Outperformed the pack with fewer regulatory hiccups and
value unlocking
While infra conglomerates had a bad run in 2010, ADE outperformed the market and
its peers on account of: (1) Listing of its two key verticals (70% of SOTP, Adani
Power listing in 2H09 and amalgamation of MP in 1H10) has aided value discovery.
(2) With value being less opaque, the business model has also been simplified into
three key verticals: power, ports and mining. (3) Fewer regulatory hurdles in ports
and power as opposed to the airports and more certainty of execution than real estate,
which are large contributors for its peers. (4) A change in earnings and return
profile beginning to come through as it transforms into an asset owner from a trader
(JPMe earnings CAGR of 165% thru FY14E and ROE of 29% vs. 20% in FY10).


In our view with ~70% of value already being discovered, we'd rather play the
individual stocks for any upsides there.
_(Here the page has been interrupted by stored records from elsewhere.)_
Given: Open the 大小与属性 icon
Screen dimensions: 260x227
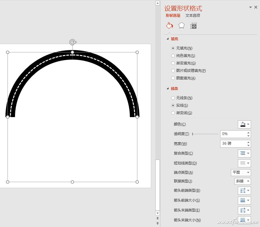Looking at the screenshot, I should pos(193,26).
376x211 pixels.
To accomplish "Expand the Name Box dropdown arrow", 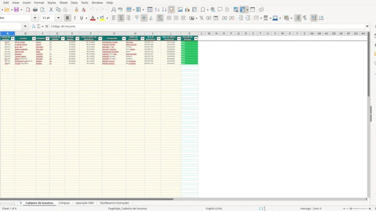I will tap(25, 26).
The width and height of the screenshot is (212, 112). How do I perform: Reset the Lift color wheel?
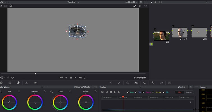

We maintain our Neutral rating and
recommend switching to Mundra Port (N, PT Rs161), given the recent correction
post the recent MoEF show cause notice.


Coal mining to give the next boost, but value unlocking still
two years out, in our view
We foresee the next leg up for ADE to come via value unlocking in the coal mining
business, which we think is still two years away. The three coal blocks with 1.8B
tons of reserves contribute Rs84.3B to value or Rs12.6/share to our SOTP value of
Rs668/share. We currently do not include the recent 1.6B tonne Chendipada coal
block, given the pending financial closure, land acquisition, and procurement of
clearances.
Current mines: Peak production of 110mtpa by FY18, target: 200mtpa by 2020
Management expects the Parsa Kente block to be the first to commence production in
June 2011, followed by Machhakatta in FY13, Parsa and Chendipada by FY14. We
model peak production of 70mtpa in FY18 i.e., excluding Chendipada. While we
expect continuous capex investments to develop mines, we see an inflection in OCF
in FY13. ADE has already bid for the Mahanadi block in Chhatisgarh (next to
Machhakatta) with a peak production capacity of ~30mtpa.


Coal trading: A bread and butter business but a large
contributor to value
ADE is India's largest coal trader; with 28.8MMT of volumes in FY10 (CAGR of
~40% over the past four years), the company had a 42% market share of India’s
total coal imports. Management guides to 35MMT of volume (up 21% yoy) in
FY11, which is in line with our estimate. We expect EBITDA to grow at a CAGR of
19% thru FY14. Based on 12x FY12 P/E, we value the ICM business at Rs146B
(Rs133/share, 20% of total value) compared to Rs81B (14.5x FY11 P/E)
previously.
Management expects to earn sustainable margins of ~$8-9/ton driven by purchase
efficiencies, recovery of handling charges and sales strategy. Usually arrangements
with clients and suppliers are on a back-to-back basis for -6 months with ~15-20%
of volume coming through stock and sale arrangements with IPPs, thus mitigating
any price risk. We increase our sustainable EBITDA margin estimate by 150bps
to 8%, resulting in an improved value for the ICM business.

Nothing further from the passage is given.